Golden shovels glinted in the morning sun as county officials helped students plant the first of 22 trees at Brandywine Elementary School Friday morning.
And a few miles north in Oxon Hill, John Hanson Montessori elementary students tentatively petted a rooster’s smooth feathers and exclaimed over the four colors of eggs laid by hens at Hard Bargain Farm Environmental Center in Accokeek.
The south county schools were celebrating April’s twin environmental holidays Earth Day and Arbor Day with events that highlighted the importance of protecting and preserving the environment, school and county leaders said.
“Every opportunity we have, we’ve got to stress the importance of the environment,” said County Councilman Mel Franklin (D-Dist. 9) who participated in Brandywine Elementary’s Arbor Day tree-planting.
“Young kids need to have that value instilled early.
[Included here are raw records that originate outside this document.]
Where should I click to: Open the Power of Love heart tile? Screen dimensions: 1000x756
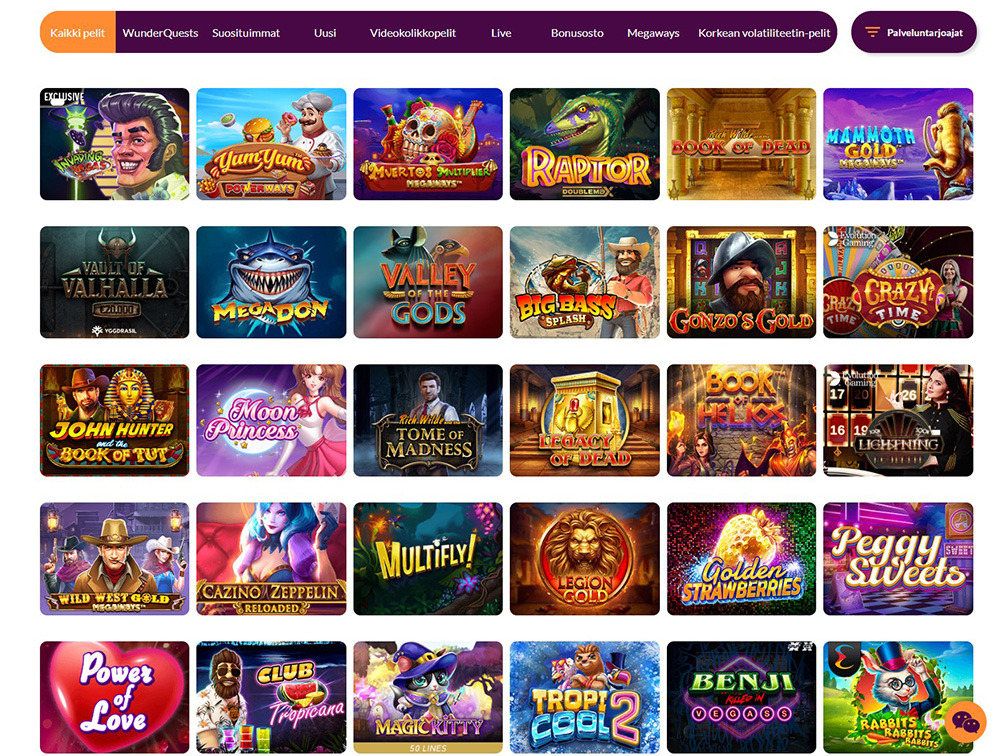(x=115, y=697)
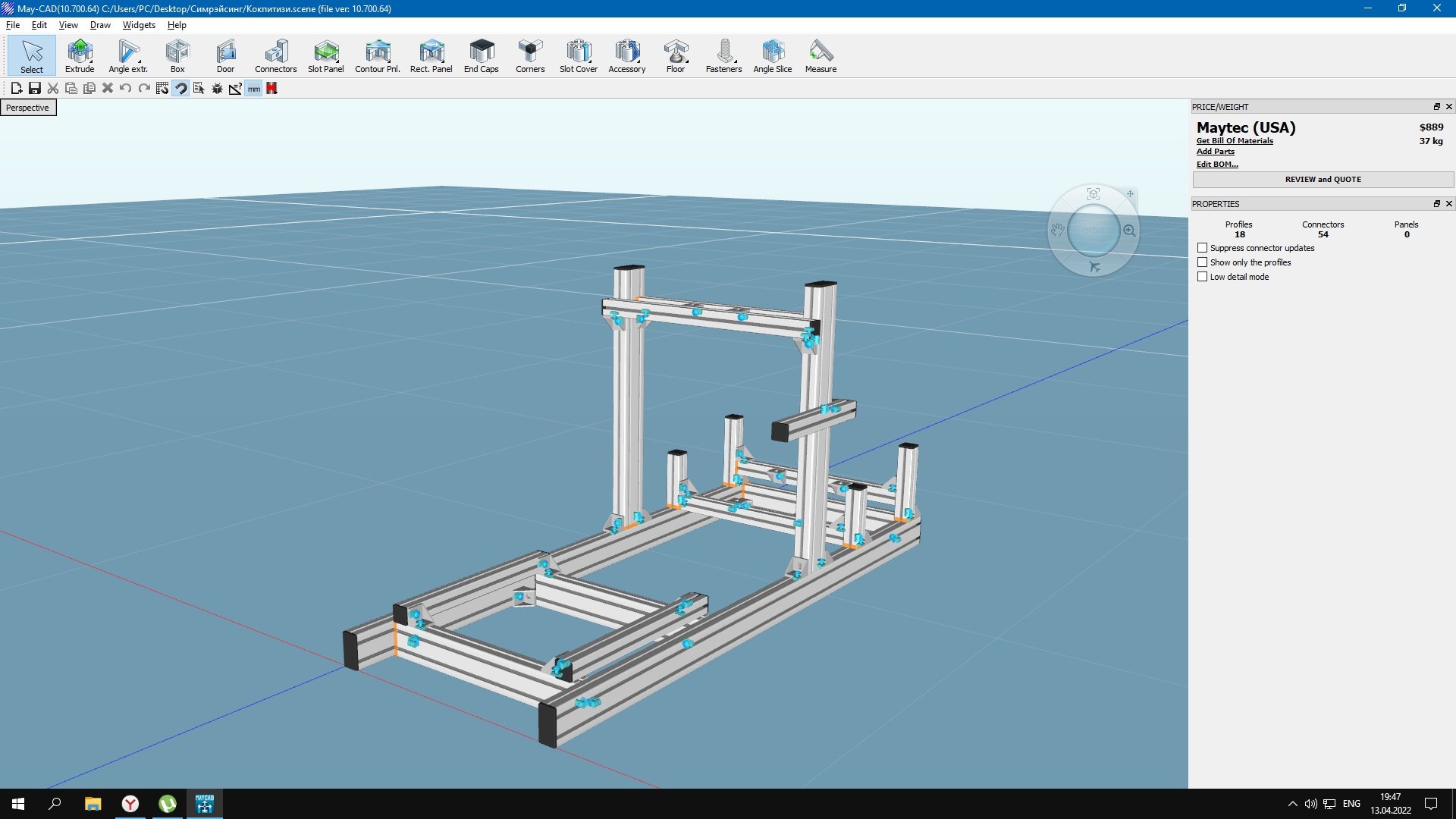Activate the Angle extr. tool

point(128,56)
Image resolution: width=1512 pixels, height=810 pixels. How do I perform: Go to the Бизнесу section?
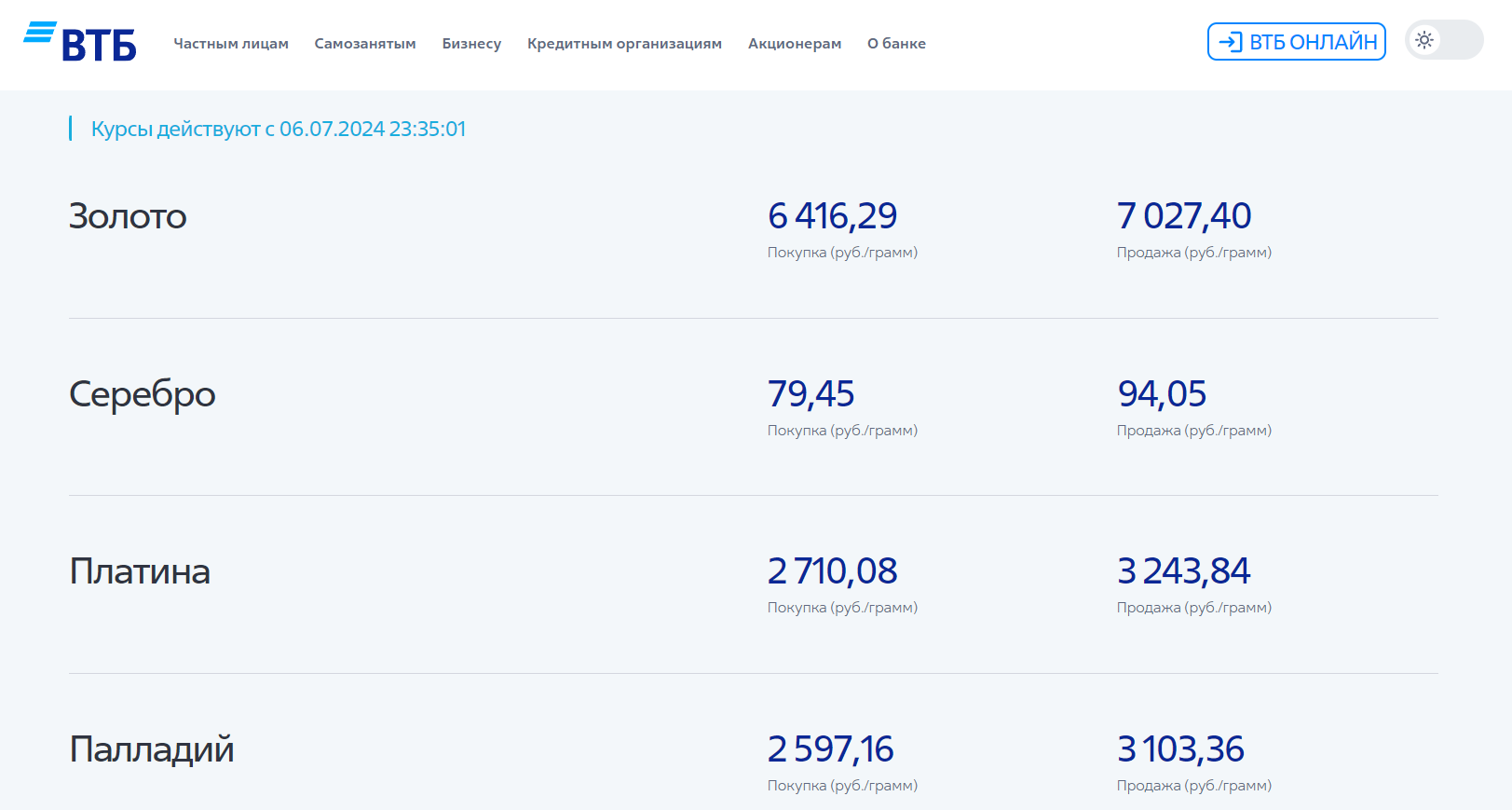pyautogui.click(x=471, y=44)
We’re losing a lot of our rural communities to sprawl, and fewer children have access to the environment.”
Prince George’s County Executive Rushern L. Baker III (D) also accepted the county’s 28th consecutive Tree City USA award on Friday at Brandywine Elementary, a nod from the national Arbor Day Foundation to the county’s annual commitment to planting trees, teaching residents about the role trees play in an ecosystem, and observing Arbor Day, celebrated on the last Friday in April.
Each April for the past 16 or more years, the county’s beautification committee has selected an elementary school at which to plant several trees such as this year’s sugar maple, willow oak, Yoshino cherry, sweet spire and other species that students agree to care for throughout the school year and over the summers.
“It shows the Prince George’s County government is serious about the environment,” said R. Calvert Steuart, the chairman of the beautification committee.
And fourth-grade students like Jakai Washington and A’Rissa Marshall learned the specifics of planting and caring for trees, as well as the benefits they provide, when employees from the county Department of Environmental Resources helped them place, secure and water the trees in pre-dug holes on Friday.
“It gives us oxygen and paper and pencils,” said A’Rissa, a 9-year-old from Brandywine. “Without trees, we wouldn’t have oxygen to breathe.”
At John Hanson Montessori, classes rotated on Friday through stations set up by guest presenters from the National Oceanic and Atmospheric Association, the Washington Sanitary Suburban Commission, Hard Bargain Farm and others as the culmination of the school’s earth spirit week that emphasized conservation and an awareness of the factors affecting the environment.
Theresa Bond, the community outreach coordinator for WSSC, ran a lab for students demonstrating how various contaminants affect the water supply. As students watched, Bond added various “contaminants” baking soda, plastic forks, paper towels and dyes to a jug of water and asked them to reflect on the environmental consequences of everything from littering to cars that leak oil.
“This is our future,” Bond said of the students. “We have to explain to them what we’re doing on land affects the water.”
Lynn Hollyfield, the parent chairwoman of the school’s environmentally-conscious green team, said the week underscores the emphasis on nature present in the hands-on, self-directed Montessori approach to learning.
“Being out in nature, there are so many learning opportunities,” said Hollyfield, whose 11-year-old daughter attends John Hanson Montessori. “It’s so important for [students] to have that connection to nature.”
The school started this week a Waste Not, Want Not lunch, Hollyfield said. Students are encouraged to compost and recycle the leftovers and refuse from their school lunches, and those who bring a lunch from home try to pack food in reusable containers.
Second-grade student Jessica Santos, of Oxon Hill, said the week’s activities taught her to care for the earth.
“If you don’t take care of the earth, we might not have food, trees or air,” she said.